Tagging a screenplay refers to the proper formatting convention of inserting short all-capped descriptors before character names to indicate vital contextual details, like scene locations (INT./EXT.), establishing shots, times of day, ongoing actions, emotional atmospheres and more.

How do you tag a script?

Script tags are added by inserting concise all-capitalized text before character names in scenes to indicate locations, times of day, and other important context to properly tag the setting and actions a script is conveying to the reader/production crew.

Why do script tags sometimes?

Script tags convey valuable details to inform production crew members’ planning and creative choices. Properly formatted tags clarify context, emotions, and logistical factors at the start of each script scene. Tags sometimes vary to avoid repetition.

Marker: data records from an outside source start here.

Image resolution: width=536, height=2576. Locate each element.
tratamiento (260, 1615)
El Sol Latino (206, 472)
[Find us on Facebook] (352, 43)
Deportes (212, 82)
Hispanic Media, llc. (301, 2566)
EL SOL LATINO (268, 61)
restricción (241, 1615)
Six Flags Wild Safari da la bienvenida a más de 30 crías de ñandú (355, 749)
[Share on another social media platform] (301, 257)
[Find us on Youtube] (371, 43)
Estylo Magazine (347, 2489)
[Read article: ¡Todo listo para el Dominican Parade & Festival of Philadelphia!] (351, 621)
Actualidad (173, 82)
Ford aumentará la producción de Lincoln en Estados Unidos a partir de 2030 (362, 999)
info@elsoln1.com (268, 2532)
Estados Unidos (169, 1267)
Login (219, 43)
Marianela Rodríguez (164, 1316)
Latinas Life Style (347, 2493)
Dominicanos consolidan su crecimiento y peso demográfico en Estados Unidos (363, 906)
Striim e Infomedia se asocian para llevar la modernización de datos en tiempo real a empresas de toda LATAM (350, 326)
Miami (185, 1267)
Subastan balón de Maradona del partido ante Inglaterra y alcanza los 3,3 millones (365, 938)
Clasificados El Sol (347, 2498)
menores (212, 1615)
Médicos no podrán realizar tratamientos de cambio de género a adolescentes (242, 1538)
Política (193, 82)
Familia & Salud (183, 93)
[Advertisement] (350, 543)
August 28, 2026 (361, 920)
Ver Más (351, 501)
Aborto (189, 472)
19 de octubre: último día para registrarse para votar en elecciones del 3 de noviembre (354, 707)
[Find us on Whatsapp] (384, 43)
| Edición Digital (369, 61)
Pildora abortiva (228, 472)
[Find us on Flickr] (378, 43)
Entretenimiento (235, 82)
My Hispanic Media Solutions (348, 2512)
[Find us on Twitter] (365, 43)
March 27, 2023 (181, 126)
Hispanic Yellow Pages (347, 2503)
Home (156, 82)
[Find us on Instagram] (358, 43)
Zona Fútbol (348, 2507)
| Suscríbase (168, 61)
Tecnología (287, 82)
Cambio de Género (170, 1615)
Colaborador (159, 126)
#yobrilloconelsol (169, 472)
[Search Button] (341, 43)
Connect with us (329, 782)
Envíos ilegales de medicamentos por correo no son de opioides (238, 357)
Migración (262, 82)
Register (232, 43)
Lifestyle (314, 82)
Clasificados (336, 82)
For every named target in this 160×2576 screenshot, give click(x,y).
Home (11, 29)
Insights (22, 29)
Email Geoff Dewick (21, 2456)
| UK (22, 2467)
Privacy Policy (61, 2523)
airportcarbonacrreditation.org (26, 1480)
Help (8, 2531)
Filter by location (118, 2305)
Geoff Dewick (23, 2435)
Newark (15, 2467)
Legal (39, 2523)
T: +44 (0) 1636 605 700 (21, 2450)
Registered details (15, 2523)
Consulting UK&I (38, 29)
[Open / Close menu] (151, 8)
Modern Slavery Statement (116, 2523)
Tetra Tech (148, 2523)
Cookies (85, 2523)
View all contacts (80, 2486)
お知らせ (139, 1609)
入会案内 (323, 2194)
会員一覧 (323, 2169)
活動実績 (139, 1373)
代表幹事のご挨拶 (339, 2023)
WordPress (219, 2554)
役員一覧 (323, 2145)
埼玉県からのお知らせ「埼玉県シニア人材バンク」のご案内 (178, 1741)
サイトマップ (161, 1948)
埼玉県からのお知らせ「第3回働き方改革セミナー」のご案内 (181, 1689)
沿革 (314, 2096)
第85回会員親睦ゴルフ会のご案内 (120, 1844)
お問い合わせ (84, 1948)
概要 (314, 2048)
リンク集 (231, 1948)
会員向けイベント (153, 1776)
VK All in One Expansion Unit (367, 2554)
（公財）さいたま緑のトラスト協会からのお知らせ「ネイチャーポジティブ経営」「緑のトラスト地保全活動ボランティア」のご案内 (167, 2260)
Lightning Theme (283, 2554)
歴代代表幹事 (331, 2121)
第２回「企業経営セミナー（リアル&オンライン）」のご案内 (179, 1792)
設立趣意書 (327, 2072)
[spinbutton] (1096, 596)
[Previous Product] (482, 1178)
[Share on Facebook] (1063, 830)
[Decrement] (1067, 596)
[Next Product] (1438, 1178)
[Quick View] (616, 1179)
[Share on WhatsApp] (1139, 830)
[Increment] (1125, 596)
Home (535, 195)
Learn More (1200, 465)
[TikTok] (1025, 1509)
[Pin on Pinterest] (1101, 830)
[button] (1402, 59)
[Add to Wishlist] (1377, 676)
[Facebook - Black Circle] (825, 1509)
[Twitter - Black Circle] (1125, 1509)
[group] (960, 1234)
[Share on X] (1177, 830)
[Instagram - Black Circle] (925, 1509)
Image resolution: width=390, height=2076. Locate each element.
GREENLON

What are tags in content writing?

In content writing and blogging, tags refer to descriptive keywords and short phrases attached to articles to organize content by topics and help users easily find related posts through searches and filtering. Tags aid content discovery.

What is a tag in a novel?

The equivalent of script tags in novel writing are section breaks or chapter breaks which alert the reader to shifts in time periods, locations, perspectives or situations without the need for always explaining every transition in literal prose. Scene headers let imagination fill gaps.

What are the three types of dialogue tags?

The three main types of dialogue tags are: said tags (“she said”), basic action tags (“she whispered”), and descriptive action tags (“she seethed through gritted teeth”). Tags technically aren’t part of dialogue itself but attach identities and context.

What are some dialogue tags?

Common dialogue tags beyond “said” include: asked, shouted, whispered, muttered, cried, yelled, seethed, fumed, explained, joked, quipped, questioned, replied, rebutted, roared, screamed, shared, stated, stuttered, uttered, and verbalized. Mix it up!